(Stored records)
>>>
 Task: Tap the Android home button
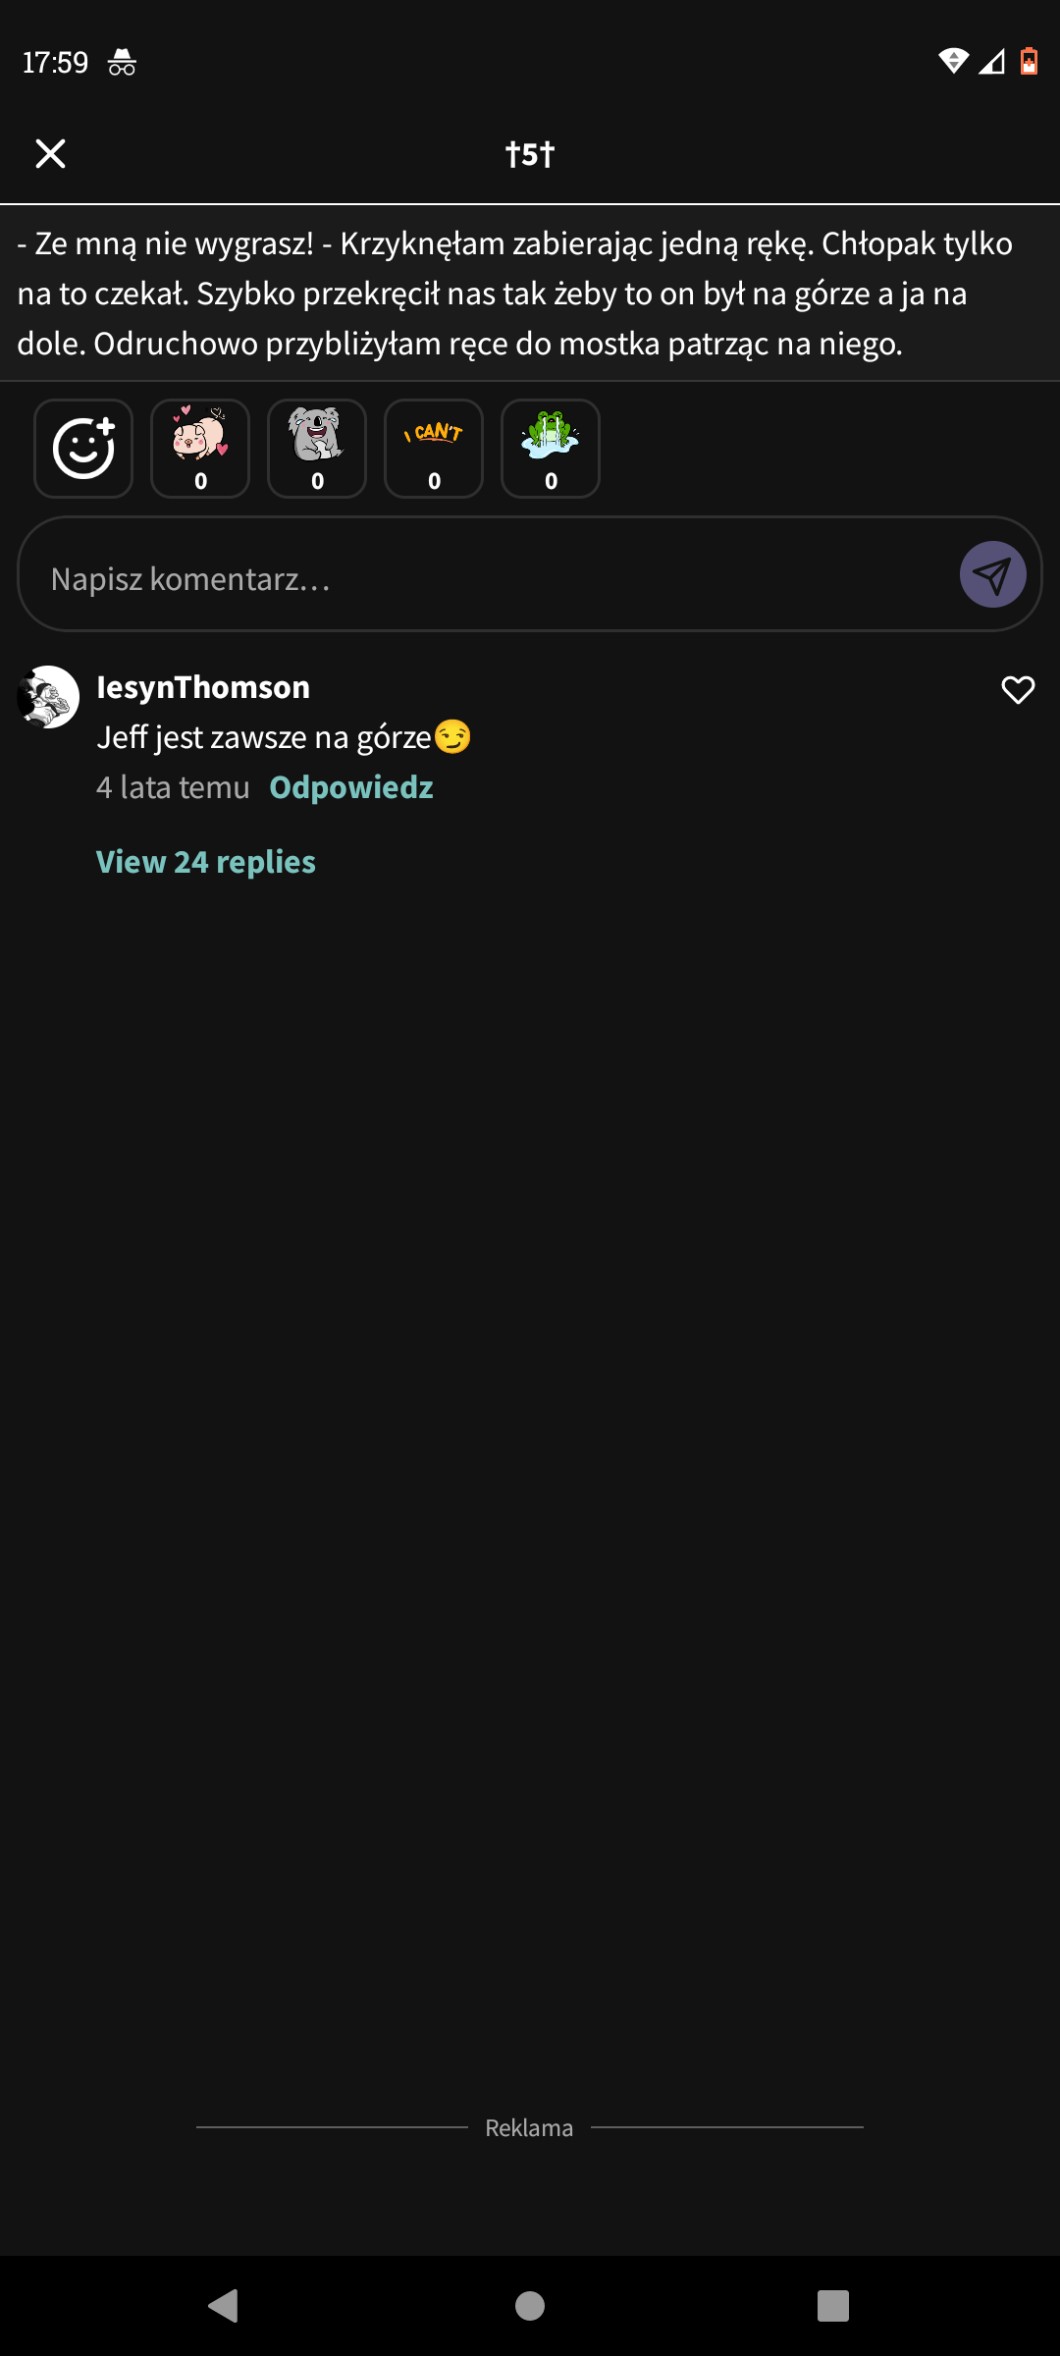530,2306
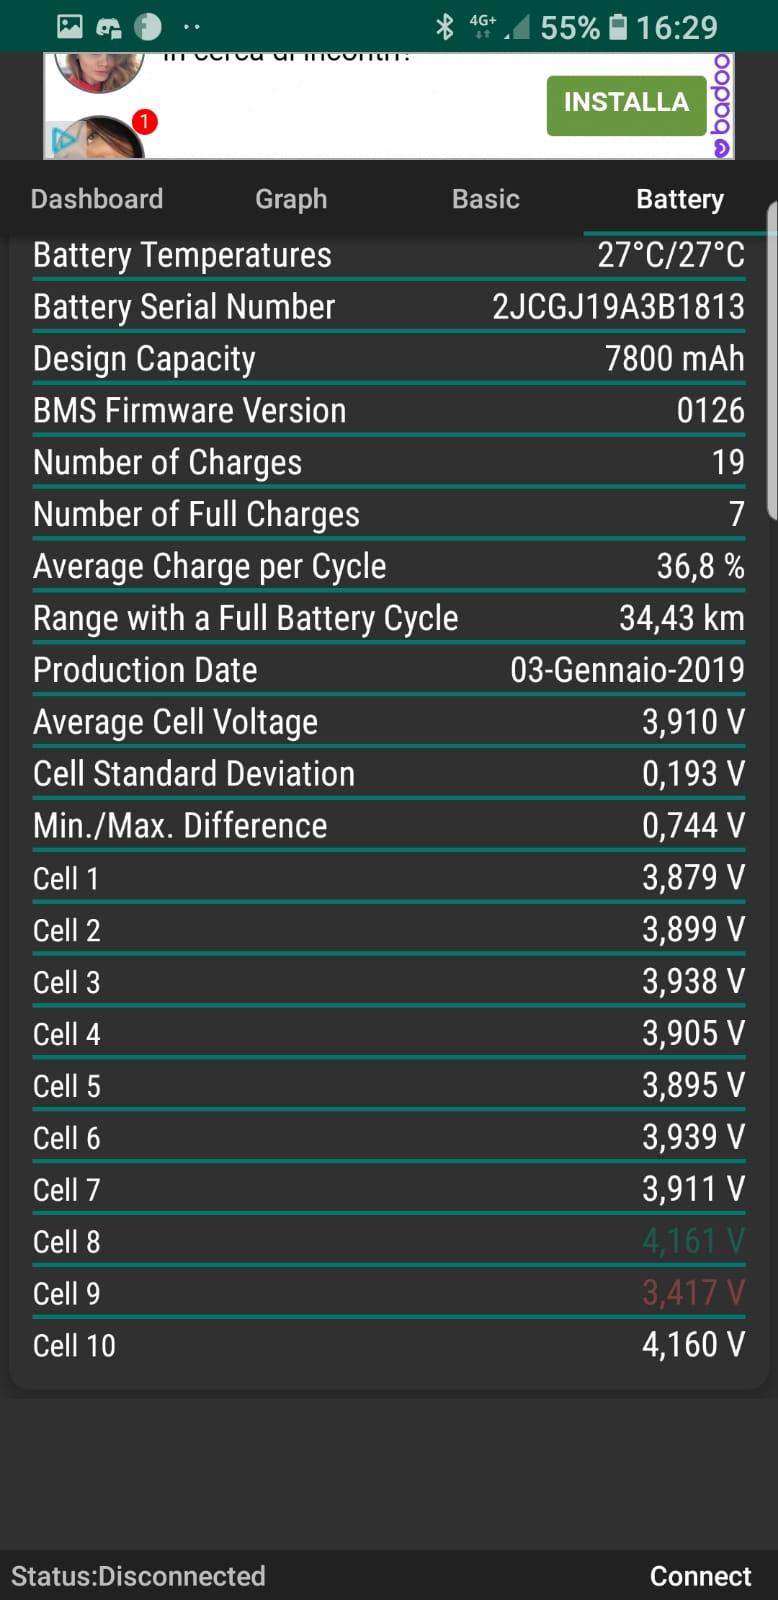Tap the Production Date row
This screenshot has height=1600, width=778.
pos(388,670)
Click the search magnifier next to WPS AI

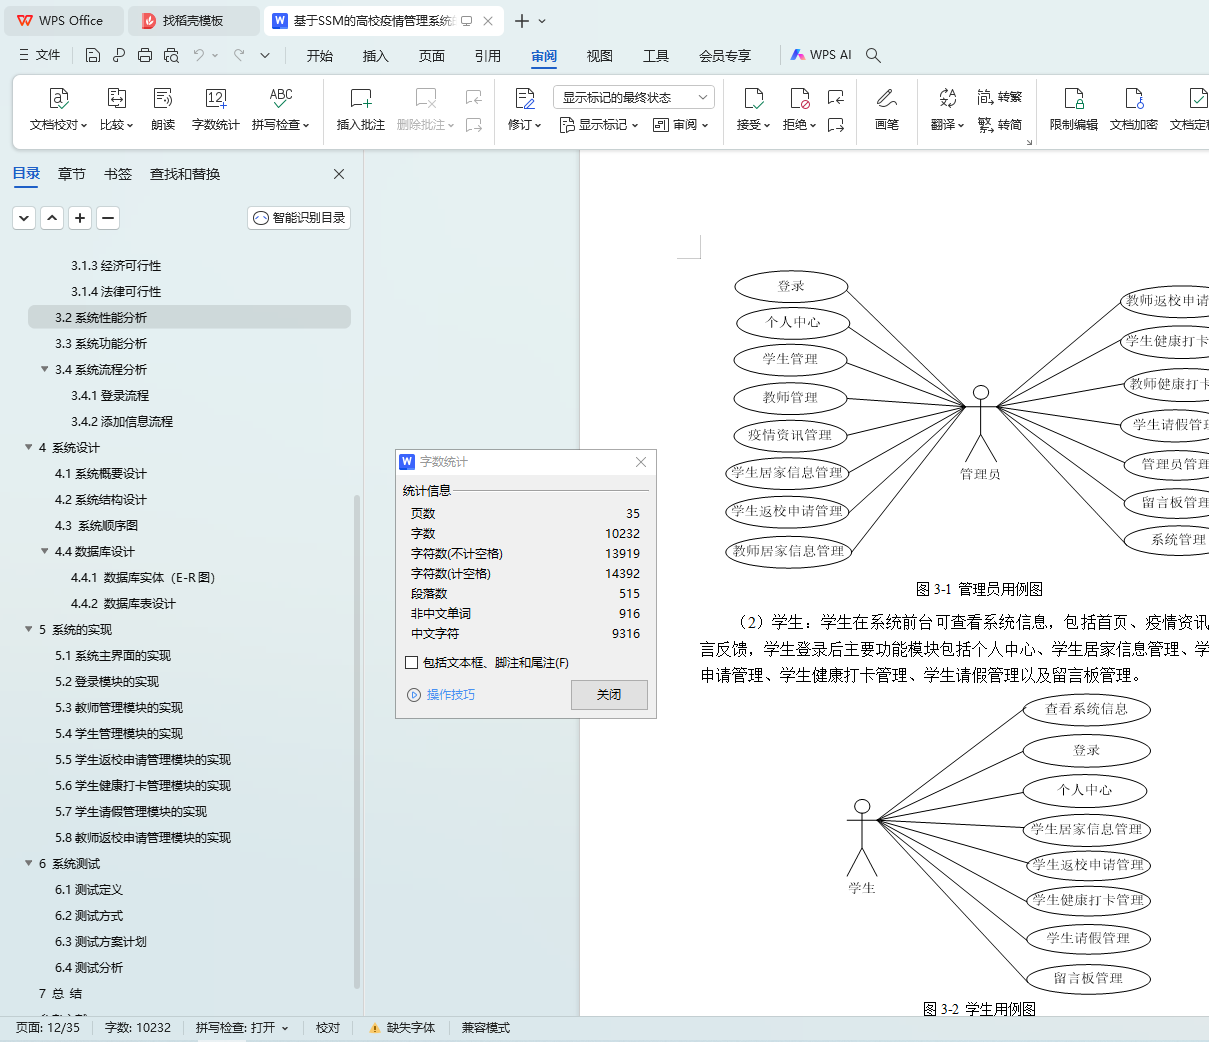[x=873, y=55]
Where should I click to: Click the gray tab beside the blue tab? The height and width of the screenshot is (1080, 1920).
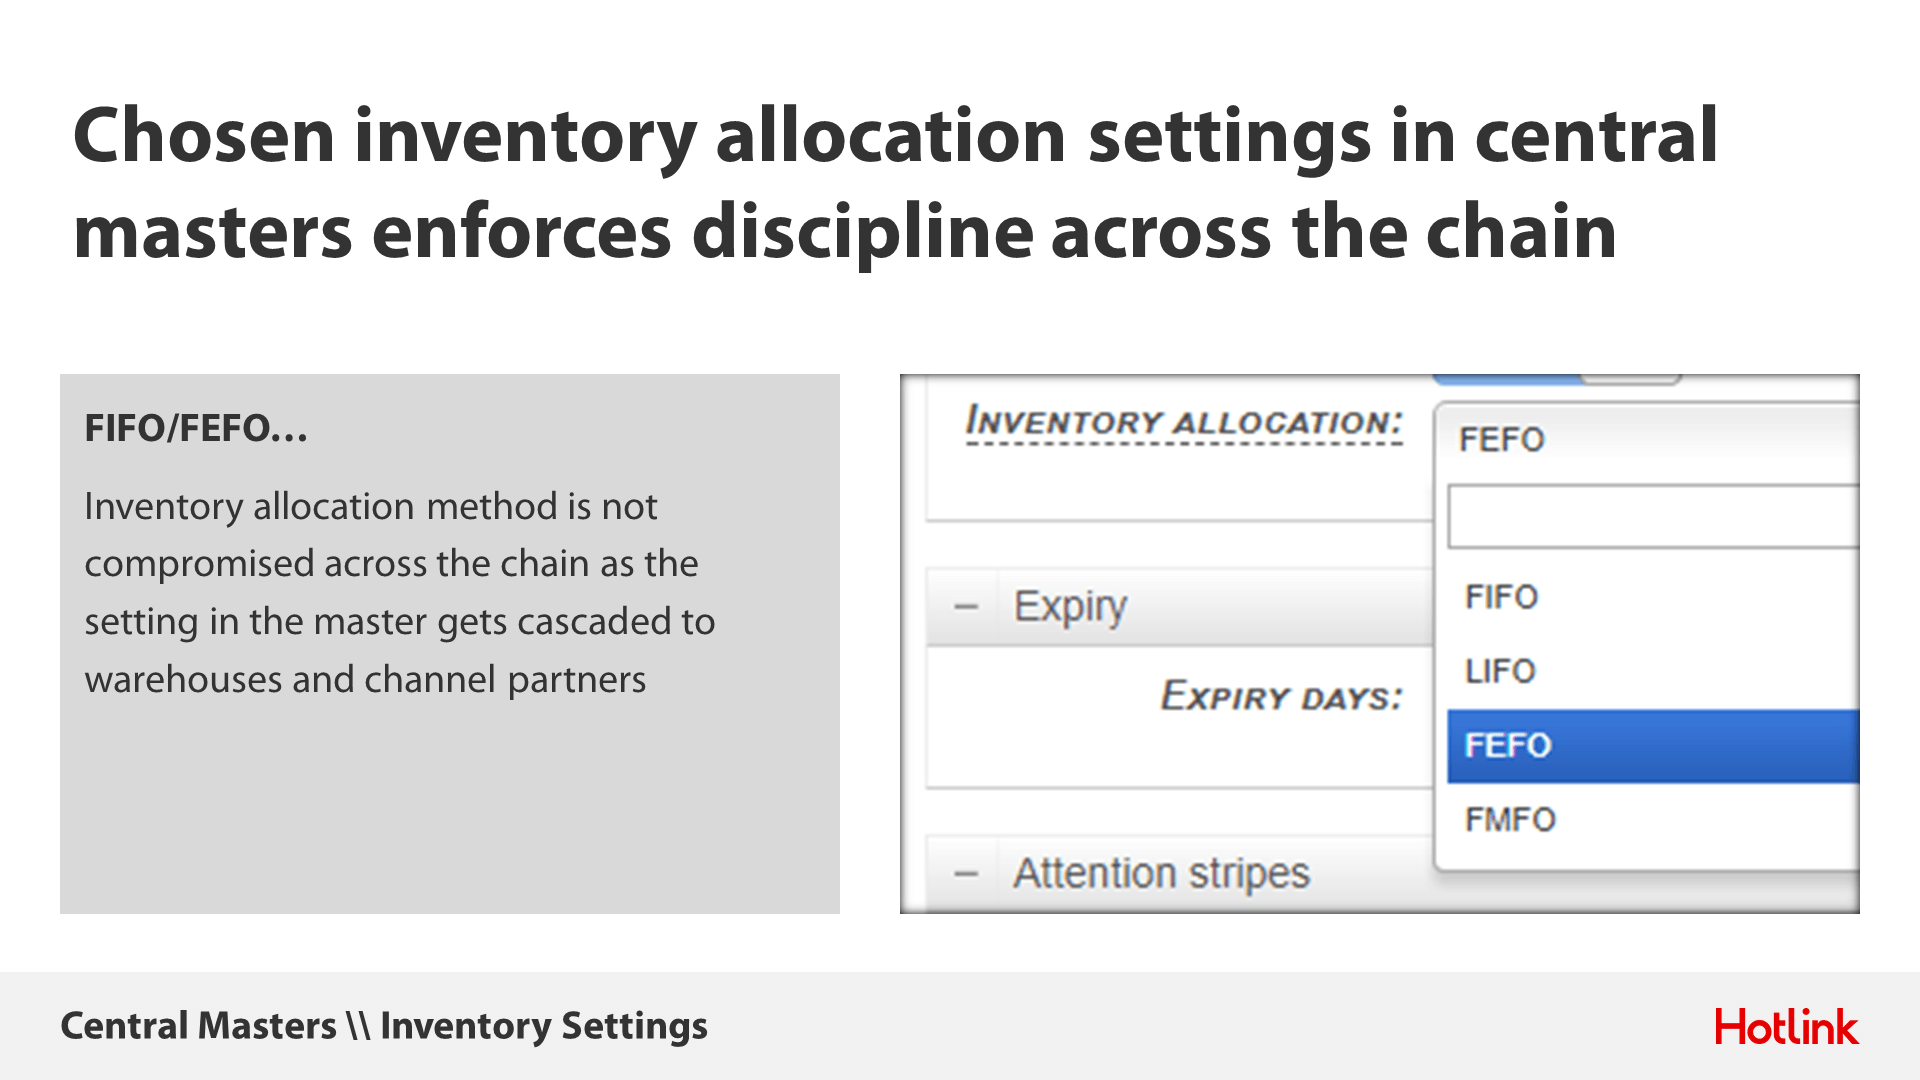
<<<
> **Task requirements**
Set down nothing but the lines from the one containing "Click the search magnifier next to WPS AI" to the final line above, both included, with every picture left out.

> **Task answer**
Click the search magnifier next to WPS AI

[x=873, y=55]
Where should I click to: Click the gray tab beside the blue tab? The height and width of the screenshot is (1080, 1920).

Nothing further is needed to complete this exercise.